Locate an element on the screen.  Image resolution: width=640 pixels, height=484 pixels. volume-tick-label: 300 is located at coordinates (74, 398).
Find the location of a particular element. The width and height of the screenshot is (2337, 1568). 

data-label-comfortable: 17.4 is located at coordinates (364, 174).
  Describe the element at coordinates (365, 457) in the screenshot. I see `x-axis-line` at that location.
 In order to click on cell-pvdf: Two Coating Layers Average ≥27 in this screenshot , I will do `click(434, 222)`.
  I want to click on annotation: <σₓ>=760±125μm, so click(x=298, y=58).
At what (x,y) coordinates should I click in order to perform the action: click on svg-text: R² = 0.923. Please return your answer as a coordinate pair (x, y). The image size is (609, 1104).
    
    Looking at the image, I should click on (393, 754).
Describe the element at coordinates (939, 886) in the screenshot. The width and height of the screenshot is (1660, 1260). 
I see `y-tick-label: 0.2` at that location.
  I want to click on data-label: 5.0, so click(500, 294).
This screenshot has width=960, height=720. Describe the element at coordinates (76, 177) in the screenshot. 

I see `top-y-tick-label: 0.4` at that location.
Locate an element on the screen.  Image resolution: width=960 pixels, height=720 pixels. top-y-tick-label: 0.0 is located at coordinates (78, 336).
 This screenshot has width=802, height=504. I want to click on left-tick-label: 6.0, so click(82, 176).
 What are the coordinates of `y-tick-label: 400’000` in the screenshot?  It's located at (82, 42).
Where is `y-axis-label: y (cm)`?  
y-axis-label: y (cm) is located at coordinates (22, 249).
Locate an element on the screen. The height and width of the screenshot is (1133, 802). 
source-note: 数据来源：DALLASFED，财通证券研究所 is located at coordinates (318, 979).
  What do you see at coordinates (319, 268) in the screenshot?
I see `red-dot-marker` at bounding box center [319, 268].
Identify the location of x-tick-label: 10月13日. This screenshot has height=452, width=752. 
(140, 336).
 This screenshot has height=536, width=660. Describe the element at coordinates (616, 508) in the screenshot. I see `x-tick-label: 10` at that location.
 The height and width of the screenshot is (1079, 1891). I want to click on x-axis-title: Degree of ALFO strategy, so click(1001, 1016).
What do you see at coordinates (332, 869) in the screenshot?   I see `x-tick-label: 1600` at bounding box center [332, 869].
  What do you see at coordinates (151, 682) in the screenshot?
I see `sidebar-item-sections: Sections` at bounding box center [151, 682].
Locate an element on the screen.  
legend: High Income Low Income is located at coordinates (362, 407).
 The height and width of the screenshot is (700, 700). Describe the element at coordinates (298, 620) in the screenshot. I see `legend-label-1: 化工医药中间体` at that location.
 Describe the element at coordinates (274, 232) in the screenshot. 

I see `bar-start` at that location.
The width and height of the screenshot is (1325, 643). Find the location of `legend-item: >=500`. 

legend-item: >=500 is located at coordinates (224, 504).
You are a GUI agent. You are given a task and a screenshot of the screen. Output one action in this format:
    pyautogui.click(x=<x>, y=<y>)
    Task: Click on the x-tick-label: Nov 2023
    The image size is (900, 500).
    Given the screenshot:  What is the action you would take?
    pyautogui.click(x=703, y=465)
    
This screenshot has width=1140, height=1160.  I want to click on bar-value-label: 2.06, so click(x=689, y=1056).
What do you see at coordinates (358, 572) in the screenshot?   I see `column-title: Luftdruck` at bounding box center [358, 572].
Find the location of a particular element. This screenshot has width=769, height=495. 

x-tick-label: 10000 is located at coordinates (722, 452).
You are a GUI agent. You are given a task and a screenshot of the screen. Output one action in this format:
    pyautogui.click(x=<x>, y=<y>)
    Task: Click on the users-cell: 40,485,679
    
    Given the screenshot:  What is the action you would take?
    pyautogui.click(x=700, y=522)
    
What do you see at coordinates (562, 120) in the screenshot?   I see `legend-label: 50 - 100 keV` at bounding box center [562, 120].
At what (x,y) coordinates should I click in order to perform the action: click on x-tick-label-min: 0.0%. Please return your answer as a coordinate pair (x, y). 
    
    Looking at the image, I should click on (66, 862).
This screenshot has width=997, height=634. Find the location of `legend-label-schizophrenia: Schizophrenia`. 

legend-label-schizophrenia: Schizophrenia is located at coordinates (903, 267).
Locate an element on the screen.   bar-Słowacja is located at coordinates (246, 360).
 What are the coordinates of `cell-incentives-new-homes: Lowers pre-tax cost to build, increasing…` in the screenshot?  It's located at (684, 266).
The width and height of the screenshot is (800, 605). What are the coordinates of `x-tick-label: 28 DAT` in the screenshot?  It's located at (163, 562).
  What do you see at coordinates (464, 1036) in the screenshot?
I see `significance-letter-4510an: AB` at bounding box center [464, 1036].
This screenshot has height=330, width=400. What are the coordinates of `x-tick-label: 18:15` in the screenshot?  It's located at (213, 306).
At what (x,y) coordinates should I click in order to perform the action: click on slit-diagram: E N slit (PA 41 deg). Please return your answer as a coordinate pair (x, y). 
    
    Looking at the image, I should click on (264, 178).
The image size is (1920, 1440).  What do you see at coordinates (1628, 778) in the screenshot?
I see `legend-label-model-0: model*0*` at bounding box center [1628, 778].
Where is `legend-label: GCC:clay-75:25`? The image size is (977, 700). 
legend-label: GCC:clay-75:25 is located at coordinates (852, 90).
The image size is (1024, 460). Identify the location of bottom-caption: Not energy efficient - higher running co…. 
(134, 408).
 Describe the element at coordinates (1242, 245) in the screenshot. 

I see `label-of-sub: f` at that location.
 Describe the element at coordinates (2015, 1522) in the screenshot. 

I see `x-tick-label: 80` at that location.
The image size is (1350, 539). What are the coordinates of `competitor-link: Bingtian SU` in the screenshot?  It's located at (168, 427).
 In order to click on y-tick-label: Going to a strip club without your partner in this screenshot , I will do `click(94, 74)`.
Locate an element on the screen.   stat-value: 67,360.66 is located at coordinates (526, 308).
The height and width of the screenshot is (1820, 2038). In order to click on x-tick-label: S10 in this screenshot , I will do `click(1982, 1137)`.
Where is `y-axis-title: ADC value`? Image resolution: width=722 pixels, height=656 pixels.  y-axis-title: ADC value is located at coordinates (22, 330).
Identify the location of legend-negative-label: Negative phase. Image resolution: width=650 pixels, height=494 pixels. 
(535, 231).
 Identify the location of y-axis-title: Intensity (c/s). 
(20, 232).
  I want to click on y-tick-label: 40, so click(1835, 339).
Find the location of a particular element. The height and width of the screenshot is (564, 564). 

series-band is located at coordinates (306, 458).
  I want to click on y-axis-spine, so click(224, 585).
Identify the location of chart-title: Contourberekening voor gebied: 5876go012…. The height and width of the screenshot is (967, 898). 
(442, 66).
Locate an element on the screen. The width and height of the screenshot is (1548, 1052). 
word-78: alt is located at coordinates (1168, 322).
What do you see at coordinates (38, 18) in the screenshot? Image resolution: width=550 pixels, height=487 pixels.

===

WHAT THE EXERCISE ASKS: Could you reproduce the listing above in full, switching every "Identify the location of" to "Find the position of" and leaving all other text unchanged?

ANSWER BOX:
Locate an element on the screen.  Image resolution: width=640 pixels, height=484 pixels. volume-tick-label: 300 is located at coordinates (74, 398).
Find the location of a particular element. The width and height of the screenshot is (2337, 1568). 

data-label-comfortable: 17.4 is located at coordinates (364, 174).
  Describe the element at coordinates (365, 457) in the screenshot. I see `x-axis-line` at that location.
 In order to click on cell-pvdf: Two Coating Layers Average ≥27 in this screenshot , I will do `click(434, 222)`.
  I want to click on annotation: <σₓ>=760±125μm, so click(x=298, y=58).
At what (x,y) coordinates should I click in order to perform the action: click on svg-text: R² = 0.923. Please return your answer as a coordinate pair (x, y). The image size is (609, 1104).
    
    Looking at the image, I should click on (393, 754).
Describe the element at coordinates (939, 886) in the screenshot. The width and height of the screenshot is (1660, 1260). 
I see `y-tick-label: 0.2` at that location.
  I want to click on data-label: 5.0, so click(500, 294).
This screenshot has width=960, height=720. Describe the element at coordinates (76, 177) in the screenshot. 

I see `top-y-tick-label: 0.4` at that location.
Locate an element on the screen.  Image resolution: width=960 pixels, height=720 pixels. top-y-tick-label: 0.0 is located at coordinates (78, 336).
 This screenshot has width=802, height=504. I want to click on left-tick-label: 6.0, so click(82, 176).
 What are the coordinates of `y-tick-label: 400’000` in the screenshot?  It's located at (82, 42).
Where is `y-axis-label: y (cm)`?  
y-axis-label: y (cm) is located at coordinates (22, 249).
Locate an element on the screen. The height and width of the screenshot is (1133, 802). 
source-note: 数据来源：DALLASFED，财通证券研究所 is located at coordinates (318, 979).
  What do you see at coordinates (319, 268) in the screenshot?
I see `red-dot-marker` at bounding box center [319, 268].
Find the position of x-tick-label: 10月13日. This screenshot has height=452, width=752. 
(140, 336).
 This screenshot has height=536, width=660. Describe the element at coordinates (616, 508) in the screenshot. I see `x-tick-label: 10` at that location.
 The height and width of the screenshot is (1079, 1891). I want to click on x-axis-title: Degree of ALFO strategy, so click(1001, 1016).
What do you see at coordinates (332, 869) in the screenshot?   I see `x-tick-label: 1600` at bounding box center [332, 869].
  What do you see at coordinates (151, 682) in the screenshot?
I see `sidebar-item-sections: Sections` at bounding box center [151, 682].
Locate an element on the screen.  
legend: High Income Low Income is located at coordinates (362, 407).
 The height and width of the screenshot is (700, 700). Describe the element at coordinates (298, 620) in the screenshot. I see `legend-label-1: 化工医药中间体` at that location.
 Describe the element at coordinates (274, 232) in the screenshot. 

I see `bar-start` at that location.
The width and height of the screenshot is (1325, 643). Find the location of `legend-item: >=500`. 

legend-item: >=500 is located at coordinates (224, 504).
You are a GUI agent. You are given a task and a screenshot of the screen. Output one action in this format:
    pyautogui.click(x=<x>, y=<y>)
    Task: Click on the x-tick-label: Nov 2023
    The image size is (900, 500).
    Given the screenshot:  What is the action you would take?
    pyautogui.click(x=703, y=465)
    
This screenshot has width=1140, height=1160.  I want to click on bar-value-label: 2.06, so click(x=689, y=1056).
What do you see at coordinates (358, 572) in the screenshot?   I see `column-title: Luftdruck` at bounding box center [358, 572].
Find the location of a particular element. This screenshot has width=769, height=495. 

x-tick-label: 10000 is located at coordinates (722, 452).
You are a GUI agent. You are given a task and a screenshot of the screen. Output one action in this format:
    pyautogui.click(x=<x>, y=<y>)
    Task: Click on the users-cell: 40,485,679
    
    Given the screenshot:  What is the action you would take?
    pyautogui.click(x=700, y=522)
    
What do you see at coordinates (562, 120) in the screenshot?   I see `legend-label: 50 - 100 keV` at bounding box center [562, 120].
At what (x,y) coordinates should I click in order to perform the action: click on x-tick-label-min: 0.0%. Please return your answer as a coordinate pair (x, y). 
    
    Looking at the image, I should click on (66, 862).
This screenshot has width=997, height=634. Find the location of `legend-label-schizophrenia: Schizophrenia`. 

legend-label-schizophrenia: Schizophrenia is located at coordinates (903, 267).
Locate an element on the screen.   bar-Słowacja is located at coordinates (246, 360).
 What are the coordinates of `cell-incentives-new-homes: Lowers pre-tax cost to build, increasing…` in the screenshot?  It's located at (684, 266).
The width and height of the screenshot is (800, 605). What are the coordinates of `x-tick-label: 28 DAT` in the screenshot?  It's located at (163, 562).
  What do you see at coordinates (464, 1036) in the screenshot?
I see `significance-letter-4510an: AB` at bounding box center [464, 1036].
This screenshot has height=330, width=400. What are the coordinates of `x-tick-label: 18:15` in the screenshot?  It's located at (213, 306).
At what (x,y) coordinates should I click in order to perform the action: click on slit-diagram: E N slit (PA 41 deg). Please return your answer as a coordinate pair (x, y). 
    
    Looking at the image, I should click on (264, 178).
The image size is (1920, 1440).  What do you see at coordinates (1628, 778) in the screenshot?
I see `legend-label-model-0: model*0*` at bounding box center [1628, 778].
Where is `legend-label: GCC:clay-75:25`? The image size is (977, 700). 
legend-label: GCC:clay-75:25 is located at coordinates (852, 90).
The image size is (1024, 460). Find the position of bottom-caption: Not energy efficient - higher running co…. 
(134, 408).
 Describe the element at coordinates (1242, 245) in the screenshot. 

I see `label-of-sub: f` at that location.
 Describe the element at coordinates (2015, 1522) in the screenshot. 

I see `x-tick-label: 80` at that location.
The image size is (1350, 539). What are the coordinates of `competitor-link: Bingtian SU` in the screenshot?  It's located at (168, 427).
 In order to click on y-tick-label: Going to a strip club without your partner in this screenshot , I will do `click(94, 74)`.
Locate an element on the screen.   stat-value: 67,360.66 is located at coordinates (526, 308).
The height and width of the screenshot is (1820, 2038). In order to click on x-tick-label: S10 in this screenshot , I will do `click(1982, 1137)`.
Where is `y-axis-title: ADC value`? Image resolution: width=722 pixels, height=656 pixels.  y-axis-title: ADC value is located at coordinates (22, 330).
Find the position of legend-negative-label: Negative phase. Image resolution: width=650 pixels, height=494 pixels. 
(535, 231).
 Find the position of y-axis-title: Intensity (c/s). 
(20, 232).
  I want to click on y-tick-label: 40, so click(1835, 339).
Find the location of a particular element. The height and width of the screenshot is (564, 564). 

series-band is located at coordinates (306, 458).
  I want to click on y-axis-spine, so click(224, 585).
Find the position of chart-title: Contourberekening voor gebied: 5876go012…. The height and width of the screenshot is (967, 898). 
(442, 66).
Locate an element on the screen. The width and height of the screenshot is (1548, 1052). 
word-78: alt is located at coordinates (1168, 322).
What do you see at coordinates (38, 18) in the screenshot? Image resolution: width=550 pixels, height=487 pixels.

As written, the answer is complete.